ALKALINE-EARTH METAL-ION CATALYSIS OF ALCOHOLYSIS OF CROWN-ETHER ARYL ACETATES - EFFECT OF THE BASE SOLVENT SYSTEM

The effect of strontium and barium ions on the acyl transfer reaction to ethoxide ion from 2-acetoxy-1,3-xylyl-15-crown-4, 2-acetoxy-1,3-xylyl-18-crown-5, 2-acetoxy-1,3-xylyl-21-crown-6 and the model compound phenyl acetate was investigated in ethanol at 25-degrees-C. Significant catalytic effects were observed in all of the studied reactions as a result of stronger metal ion associations with the transition states than with reactants.
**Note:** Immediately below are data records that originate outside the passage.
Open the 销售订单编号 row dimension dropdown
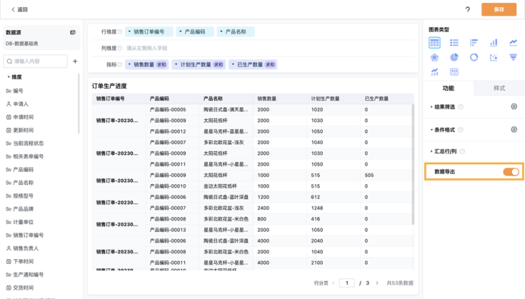The image size is (525, 299). (x=130, y=32)
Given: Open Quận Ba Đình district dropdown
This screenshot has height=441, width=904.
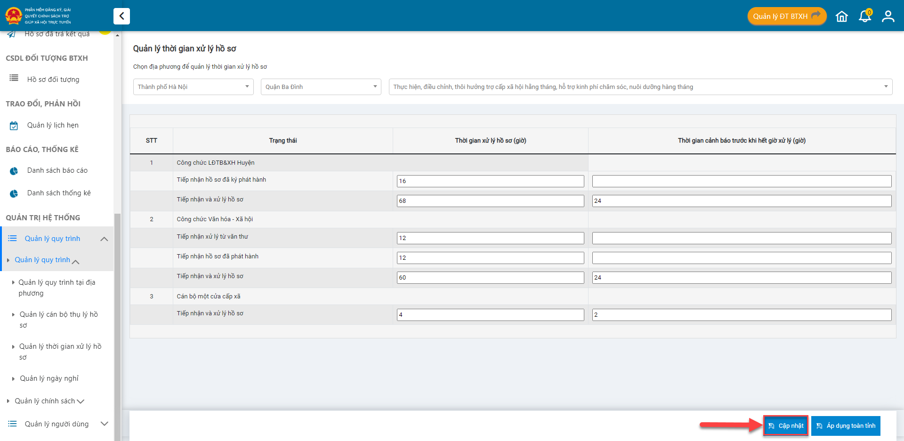Looking at the screenshot, I should click(321, 87).
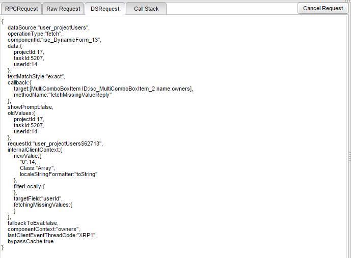The image size is (351, 258).
Task: Click the componentId isc_DynamicForm_13 line
Action: (54, 40)
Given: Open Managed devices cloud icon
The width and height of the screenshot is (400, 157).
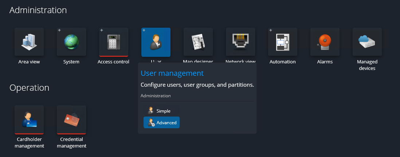Looking at the screenshot, I should pyautogui.click(x=367, y=42).
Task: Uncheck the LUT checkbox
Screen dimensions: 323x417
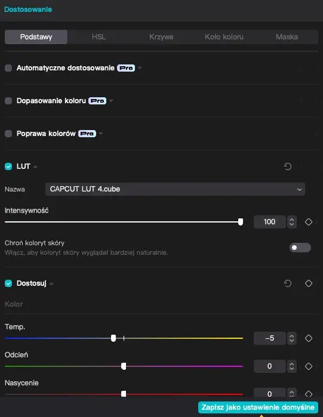Action: tap(8, 166)
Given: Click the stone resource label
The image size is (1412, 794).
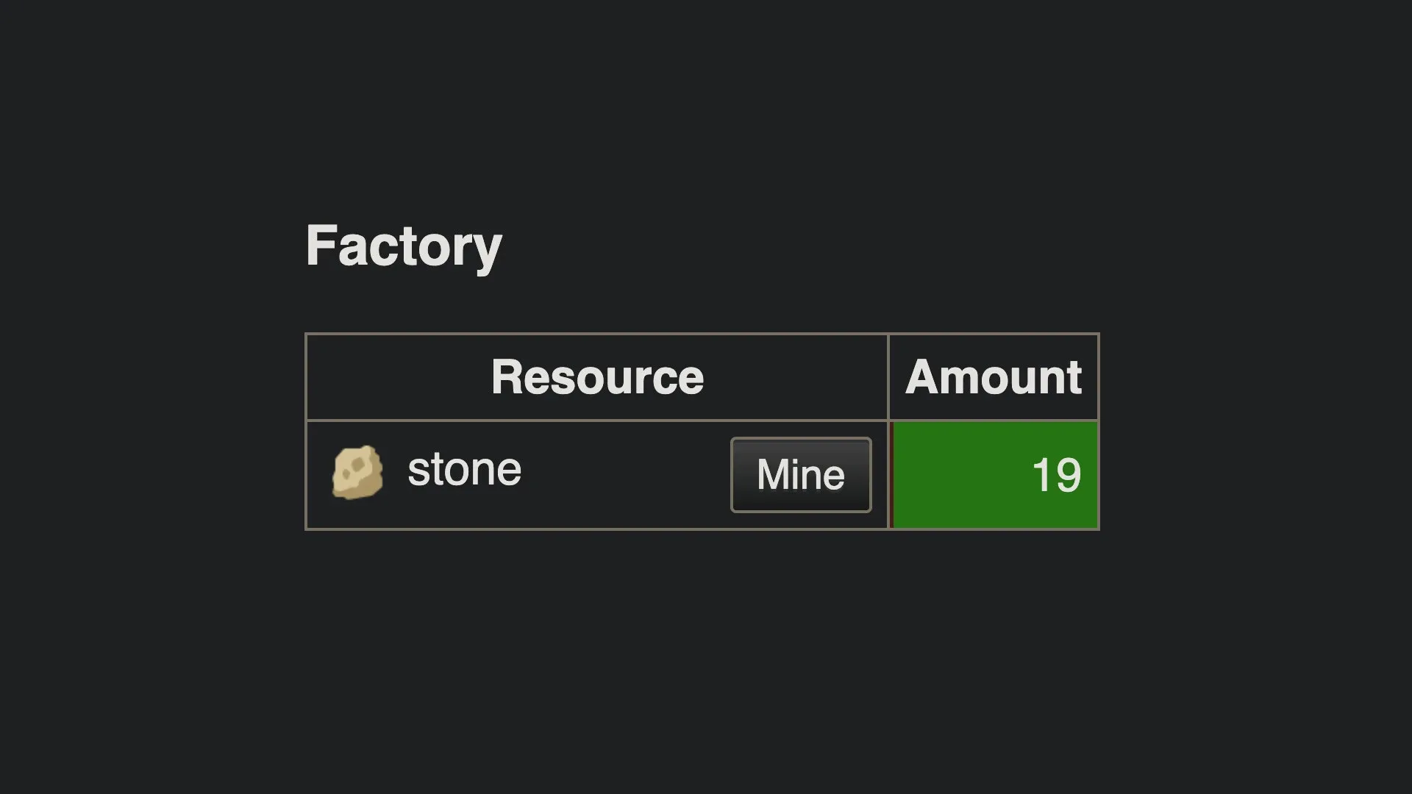Looking at the screenshot, I should (x=464, y=470).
The rate enhancements observed with the crown ether substrates are much larger than those observed with phenyl acetate, the largest acceleration being displayed by 2-acetoxy-1,3-xylyl-21-crown-6, which reacts with EtOBaBr 5 x 10(5) times faster than with EtONMe4. These findings provide strong evidence that cooperation of electrostatic binding to the negative charge developing at the carbonyl oxygen and coordinative binding to the polyether chain is highly efficient in the metal-bound transition state. Comparison of rate data reported here with analogous data obtained in methanol solution clearly shows that both modes of interaction contributing to the stability of the metal-bound transition state are much more efficient in ethanol than in methanol solution.